Decide whether each statement agrees with the post below on the chikungunya virus animation. Answer yes or no and quote the deciding words from the post.
1. The capsid appears in green in the animation.
2. The virus is drawn inside the cell at ten seconds.
3. The animation won the top prize for short videos in the 2022 BioArt Awards competition.

──────── Text under study

Posted on by Lawrence Tabak, D.D.S., Ph.D.
With the summer holiday season now in full swing, the blog will also swing into its annual August series. For most of the month, I will share with you just a small sampling of the colorful videos and snapshots of life captured in a select few of the hundreds of NIH-supported research labs around the country.
To get us started, let’s turn to the study of viruses. Researchers now can generate vast amounts of data relatively quickly on a virus of interest. But data are often displayed as numbers or two-dimensional digital images on a computer screen. For most virologists, it’s extremely helpful to see a virus and its data streaming in three dimensions. To do so, they turn to a technological tool that we all know so well: animation.
This research animation features the chikungunya virus, a sometimes debilitating, mosquito-borne pathogen transmitted mainly in developing countries in Africa, Asia and the Americas. The animation illustrates large amounts of research data to show how the chikungunya virus infects our cells and uses its specialized machinery to release its genetic material into the cell and seed future infections. Let’s take a look.
In the opening seconds, you see how receptor binding glycoproteins (light blue), which are proteins with a carbohydrate attached on the viral surface, dock with protein receptors (yellow) on a host cell. At five seconds, the virus is drawn inside the cell. The change in the color of the chikungunya particle shows that it’s coated in a vesicle, which helps the virus make its way unhindered through the cytoplasm.
At 10 seconds, the virus then enters an endosome, ubiquitous bubble-like compartments that transport material from outside the cell into the cytosol, the fluid part of the cytoplasm. Once inside the endosome, the acidic environment makes other glycoproteins (red, blue, yellow) on the viral surface change shape and become more flexible and dynamic. These glycoproteins serve as machinery that enables them to reach out and grab onto the surrounding endosome membrane, which ultimately will be fused with the virus’s own membrane.
As more of those fusion glycoproteins grab on, fold back on themselves, and form into hairpin-like shapes, they pull the membranes together. The animation illustrates not only the changes in protein organization, but the resulting effects on the integrity of the membrane structures as this dynamic process proceeds. At 53 seconds, the viral protein shell, or capsid (green), which contains the virus’ genetic instructions, is released back out into the cell where it will ultimately go on to make more virus.
This remarkable animation comes from Margot Riggi and Janet Iwasa, experts in visualizing biology at the University of Utah’s Animation Lab, Salt Lake City. Their data source was researcher Kelly Lee, University of Washington, Seattle, who collaborated closely with Riggi and Iwasa on this project. The final product was considered so outstanding that it took the top prize for short videos in the 2022 BioArt Awards competition, sponsored by the Federation of American Societies for Experimental Biology (FASEB).
The Lee lab uses various research methods to understand the specific shape-shifting changes that chikungunya and other viruses perform as they invade and infect cells. One of the lab’s key visual tools is cryo-electron microscopy (Cryo-EM), specifically cryo-electron tomography (cryo-ET). Cryto-ET enables complex 3D structures, including the intermediate state of biological reactions, to be captured and imaged in remarkably fine detail.

────────────────
──────── Data for review

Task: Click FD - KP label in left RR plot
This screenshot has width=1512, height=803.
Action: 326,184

────────────────
──────── Data for review

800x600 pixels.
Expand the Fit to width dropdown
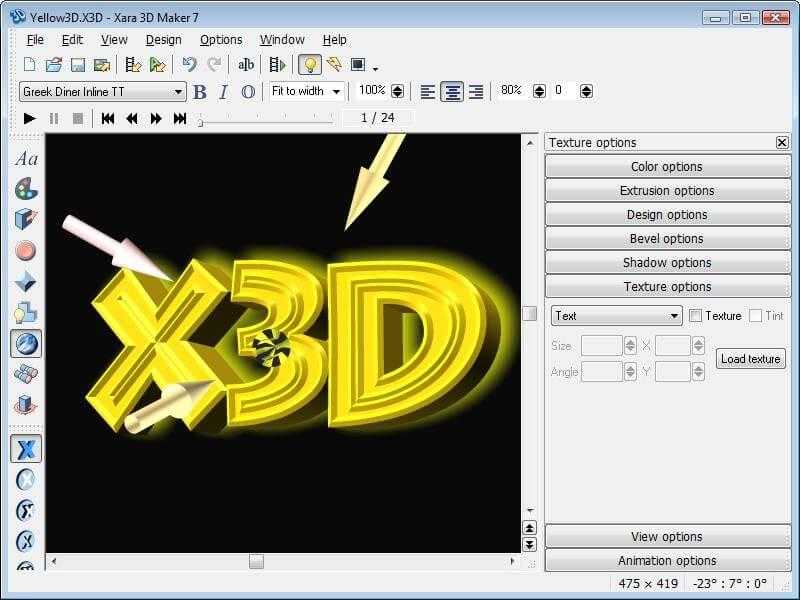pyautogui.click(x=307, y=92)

────────────────
──────── Data for review

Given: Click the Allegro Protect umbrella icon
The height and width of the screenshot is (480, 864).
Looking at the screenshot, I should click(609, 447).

────────────────

■ **Written response**
1. Yes: "the viral protein shell, or capsid (green)"
2. No: "At five seconds, the virus is drawn inside the cell."
3. Yes: "it took the top prize for short videos in the 2022 BioArt Awards competition"